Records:
"""

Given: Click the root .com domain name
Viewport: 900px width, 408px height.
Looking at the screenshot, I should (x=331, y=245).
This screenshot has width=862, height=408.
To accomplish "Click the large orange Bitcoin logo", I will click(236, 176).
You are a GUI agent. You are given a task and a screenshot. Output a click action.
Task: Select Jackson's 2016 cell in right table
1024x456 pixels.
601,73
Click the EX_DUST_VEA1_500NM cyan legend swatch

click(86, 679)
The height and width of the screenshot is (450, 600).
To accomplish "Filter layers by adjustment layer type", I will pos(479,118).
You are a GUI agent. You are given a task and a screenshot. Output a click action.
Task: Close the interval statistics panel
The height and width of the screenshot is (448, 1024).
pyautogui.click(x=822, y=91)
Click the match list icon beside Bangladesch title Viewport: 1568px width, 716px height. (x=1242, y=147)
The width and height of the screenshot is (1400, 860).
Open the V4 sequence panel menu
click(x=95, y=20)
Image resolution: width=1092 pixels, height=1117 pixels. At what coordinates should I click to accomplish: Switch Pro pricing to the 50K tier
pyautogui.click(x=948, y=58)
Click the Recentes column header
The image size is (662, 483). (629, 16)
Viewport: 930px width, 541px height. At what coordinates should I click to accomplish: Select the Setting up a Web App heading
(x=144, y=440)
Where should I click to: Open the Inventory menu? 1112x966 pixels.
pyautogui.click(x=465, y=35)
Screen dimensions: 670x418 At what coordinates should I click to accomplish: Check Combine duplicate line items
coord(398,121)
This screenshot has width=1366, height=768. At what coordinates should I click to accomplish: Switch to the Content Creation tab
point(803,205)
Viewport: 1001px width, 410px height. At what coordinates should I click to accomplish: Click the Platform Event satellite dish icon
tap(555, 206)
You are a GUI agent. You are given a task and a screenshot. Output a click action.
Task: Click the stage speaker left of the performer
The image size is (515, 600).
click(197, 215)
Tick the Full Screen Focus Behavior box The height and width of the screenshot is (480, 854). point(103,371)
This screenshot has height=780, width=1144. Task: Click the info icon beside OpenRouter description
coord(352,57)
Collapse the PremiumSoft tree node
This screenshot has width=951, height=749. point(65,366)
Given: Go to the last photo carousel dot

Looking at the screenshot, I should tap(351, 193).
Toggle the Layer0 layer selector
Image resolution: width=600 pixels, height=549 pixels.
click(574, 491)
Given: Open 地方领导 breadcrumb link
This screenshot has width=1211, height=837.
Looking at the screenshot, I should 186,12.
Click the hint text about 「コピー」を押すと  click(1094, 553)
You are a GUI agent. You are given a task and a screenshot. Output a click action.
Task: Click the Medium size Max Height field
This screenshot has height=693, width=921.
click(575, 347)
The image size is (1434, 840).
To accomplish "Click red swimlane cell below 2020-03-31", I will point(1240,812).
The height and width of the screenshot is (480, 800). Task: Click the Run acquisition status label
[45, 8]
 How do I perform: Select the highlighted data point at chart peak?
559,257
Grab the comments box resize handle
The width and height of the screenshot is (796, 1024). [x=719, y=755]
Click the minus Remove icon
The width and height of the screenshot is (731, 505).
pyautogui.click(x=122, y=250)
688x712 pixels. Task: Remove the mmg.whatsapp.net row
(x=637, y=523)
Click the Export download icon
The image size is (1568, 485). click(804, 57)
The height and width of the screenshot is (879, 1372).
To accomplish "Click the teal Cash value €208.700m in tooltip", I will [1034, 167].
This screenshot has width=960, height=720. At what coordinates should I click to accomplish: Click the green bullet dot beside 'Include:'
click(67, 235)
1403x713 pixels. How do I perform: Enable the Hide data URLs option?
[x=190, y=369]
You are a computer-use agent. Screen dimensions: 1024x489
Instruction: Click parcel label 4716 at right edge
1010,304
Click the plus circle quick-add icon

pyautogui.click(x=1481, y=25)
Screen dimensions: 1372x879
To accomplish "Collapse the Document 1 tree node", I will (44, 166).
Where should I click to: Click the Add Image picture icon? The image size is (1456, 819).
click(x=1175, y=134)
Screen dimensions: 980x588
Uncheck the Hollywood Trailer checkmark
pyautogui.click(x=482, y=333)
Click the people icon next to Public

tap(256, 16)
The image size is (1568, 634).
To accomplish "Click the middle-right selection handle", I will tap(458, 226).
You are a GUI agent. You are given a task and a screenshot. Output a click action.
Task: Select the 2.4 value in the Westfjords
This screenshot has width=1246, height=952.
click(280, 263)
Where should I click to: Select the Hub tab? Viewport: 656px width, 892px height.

"""

**Task to complete**.
Update the records by replacing every "Screen dimensions" with "Screen size". Leave everything else unchanged.

**The answer**.
Given: Click the root .com domain name
Viewport: 900px width, 408px height.
Looking at the screenshot, I should (x=331, y=245).
This screenshot has width=862, height=408.
To accomplish "Click the large orange Bitcoin logo", I will click(236, 176).
You are a GUI agent. You are given a task and a screenshot. Output a click action.
Task: Select Jackson's 2016 cell in right table
1024x456 pixels.
601,73
Click the EX_DUST_VEA1_500NM cyan legend swatch

click(86, 679)
The height and width of the screenshot is (450, 600).
To accomplish "Filter layers by adjustment layer type", I will pos(479,118).
You are a GUI agent. You are given a task and a screenshot. Output a click action.
Task: Close the interval statistics panel
The height and width of the screenshot is (448, 1024).
pyautogui.click(x=822, y=91)
Click the match list icon beside Bangladesch title Viewport: 1568px width, 716px height. (x=1242, y=147)
The width and height of the screenshot is (1400, 860).
Open the V4 sequence panel menu
click(x=95, y=20)
Image resolution: width=1092 pixels, height=1117 pixels. At what coordinates should I click to accomplish: Switch Pro pricing to the 50K tier
pyautogui.click(x=948, y=58)
Click the Recentes column header
The image size is (662, 483). (629, 16)
Viewport: 930px width, 541px height. At what coordinates should I click to accomplish: Select the Setting up a Web App heading
(x=144, y=440)
Where should I click to: Open the Inventory menu? 1112x966 pixels.
pyautogui.click(x=465, y=35)
Screen size: 670x418 At what coordinates should I click to accomplish: Check Combine duplicate line items
coord(398,121)
This screenshot has width=1366, height=768. At what coordinates should I click to accomplish: Switch to the Content Creation tab
point(803,205)
Viewport: 1001px width, 410px height. At what coordinates should I click to accomplish: Click the Platform Event satellite dish icon
tap(555, 206)
You are a GUI agent. You are given a task and a screenshot. Output a click action.
Task: Click the stage speaker left of the performer
The image size is (515, 600).
click(197, 215)
Tick the Full Screen Focus Behavior box The height and width of the screenshot is (480, 854). point(103,371)
This screenshot has height=780, width=1144. Task: Click the info icon beside OpenRouter description
coord(352,57)
Collapse the PremiumSoft tree node
This screenshot has width=951, height=749. point(65,366)
Given: Go to the last photo carousel dot

Looking at the screenshot, I should tap(351, 193).
Toggle the Layer0 layer selector
Image resolution: width=600 pixels, height=549 pixels.
click(574, 491)
Given: Open 地方领导 breadcrumb link
This screenshot has width=1211, height=837.
Looking at the screenshot, I should 186,12.
Click the hint text about 「コピー」を押すと  click(1094, 553)
You are a GUI agent. You are given a task and a screenshot. Output a click action.
Task: Click the Medium size Max Height field
This screenshot has height=693, width=921.
click(575, 347)
The image size is (1434, 840).
To accomplish "Click red swimlane cell below 2020-03-31", I will point(1240,812).
The height and width of the screenshot is (480, 800). Task: Click the Run acquisition status label
[45, 8]
 How do I perform: Select the highlighted data point at chart peak?
559,257
Grab the comments box resize handle
The width and height of the screenshot is (796, 1024). [x=719, y=755]
Click the minus Remove icon
The width and height of the screenshot is (731, 505).
pyautogui.click(x=122, y=250)
688x712 pixels. Task: Remove the mmg.whatsapp.net row
(x=637, y=523)
Click the Export download icon
The image size is (1568, 485). click(804, 57)
The height and width of the screenshot is (879, 1372).
To accomplish "Click the teal Cash value €208.700m in tooltip", I will [1034, 167].
This screenshot has width=960, height=720. At what coordinates should I click to accomplish: Click the green bullet dot beside 'Include:'
click(67, 235)
1403x713 pixels. How do I perform: Enable the Hide data URLs option?
[x=190, y=369]
You are a computer-use agent. Screen size: 1024x489
Instruction: Click parcel label 4716 at right edge
1010,304
Click the plus circle quick-add icon

pyautogui.click(x=1481, y=25)
Screen size: 1372x879
To accomplish "Collapse the Document 1 tree node", I will (44, 166).
Where should I click to: Click the Add Image picture icon? The image size is (1456, 819).
click(x=1175, y=134)
Screen size: 980x588
Uncheck the Hollywood Trailer checkmark
pyautogui.click(x=482, y=333)
Click the people icon next to Public

tap(256, 16)
The image size is (1568, 634).
To accomplish "Click the middle-right selection handle", I will tap(458, 226).
You are a GUI agent. You are given a task and a screenshot. Output a click action.
Task: Select the 2.4 value in the Westfjords
This screenshot has width=1246, height=952.
click(280, 263)
Where should I click to: Select the Hub tab? Viewport: 656px width, 892px height.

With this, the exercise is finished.